→ AIM OF THE TASK
Look through the records below for the line with "Click the Coupon Title heading label" and the line with "Task: Select the 恩捷股份 name cell", then return those lines and all lines between, exactly.

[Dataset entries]
....

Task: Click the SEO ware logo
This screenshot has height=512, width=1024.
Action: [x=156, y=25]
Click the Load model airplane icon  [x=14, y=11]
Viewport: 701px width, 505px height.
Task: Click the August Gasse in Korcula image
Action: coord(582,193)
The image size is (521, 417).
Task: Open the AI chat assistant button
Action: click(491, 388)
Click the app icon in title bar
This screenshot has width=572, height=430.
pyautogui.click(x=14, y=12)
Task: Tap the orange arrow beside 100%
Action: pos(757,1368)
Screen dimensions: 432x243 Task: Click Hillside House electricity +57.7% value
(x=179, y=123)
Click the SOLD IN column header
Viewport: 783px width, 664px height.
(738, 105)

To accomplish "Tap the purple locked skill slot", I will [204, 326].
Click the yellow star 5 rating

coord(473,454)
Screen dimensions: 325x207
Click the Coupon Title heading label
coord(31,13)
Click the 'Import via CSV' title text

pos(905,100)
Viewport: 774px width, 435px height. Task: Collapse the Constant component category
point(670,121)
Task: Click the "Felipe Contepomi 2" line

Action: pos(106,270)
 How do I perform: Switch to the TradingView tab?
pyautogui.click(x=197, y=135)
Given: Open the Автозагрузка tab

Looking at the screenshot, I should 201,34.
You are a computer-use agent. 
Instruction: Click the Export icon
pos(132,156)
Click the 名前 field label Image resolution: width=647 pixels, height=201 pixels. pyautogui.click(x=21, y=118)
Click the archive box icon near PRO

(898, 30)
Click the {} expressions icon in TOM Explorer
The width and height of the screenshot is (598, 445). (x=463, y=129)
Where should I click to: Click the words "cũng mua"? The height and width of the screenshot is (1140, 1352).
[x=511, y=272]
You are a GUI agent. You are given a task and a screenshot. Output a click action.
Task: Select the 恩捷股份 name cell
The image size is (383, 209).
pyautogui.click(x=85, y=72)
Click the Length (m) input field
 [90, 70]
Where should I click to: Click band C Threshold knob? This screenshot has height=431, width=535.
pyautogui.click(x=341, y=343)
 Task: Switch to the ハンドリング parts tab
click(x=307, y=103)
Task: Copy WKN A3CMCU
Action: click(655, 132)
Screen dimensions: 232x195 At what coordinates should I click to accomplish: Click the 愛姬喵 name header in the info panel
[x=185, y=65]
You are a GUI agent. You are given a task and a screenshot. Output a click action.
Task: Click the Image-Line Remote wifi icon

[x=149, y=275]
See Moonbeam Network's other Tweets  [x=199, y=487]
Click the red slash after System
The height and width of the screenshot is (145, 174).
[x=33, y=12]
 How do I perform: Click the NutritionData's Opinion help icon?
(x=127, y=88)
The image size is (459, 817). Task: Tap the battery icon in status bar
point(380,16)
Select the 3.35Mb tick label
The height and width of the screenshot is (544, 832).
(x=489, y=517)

....

→ EXERCISE RESULT
Click the Coupon Title heading label
coord(31,13)
Click the 'Import via CSV' title text

pos(905,100)
Viewport: 774px width, 435px height. Task: Collapse the Constant component category
point(670,121)
Task: Click the "Felipe Contepomi 2" line

Action: pos(106,270)
 How do I perform: Switch to the TradingView tab?
pyautogui.click(x=197, y=135)
Given: Open the Автозагрузка tab

Looking at the screenshot, I should 201,34.
You are a computer-use agent. 
Instruction: Click the Export icon
pos(132,156)
Click the 名前 field label Image resolution: width=647 pixels, height=201 pixels. pyautogui.click(x=21, y=118)
Click the archive box icon near PRO

(898, 30)
Click the {} expressions icon in TOM Explorer
The width and height of the screenshot is (598, 445). (x=463, y=129)
Where should I click to: Click the words "cũng mua"? The height and width of the screenshot is (1140, 1352).
[x=511, y=272]
You are a GUI agent. You are given a task and a screenshot. Output a click action.
Task: Select the 恩捷股份 name cell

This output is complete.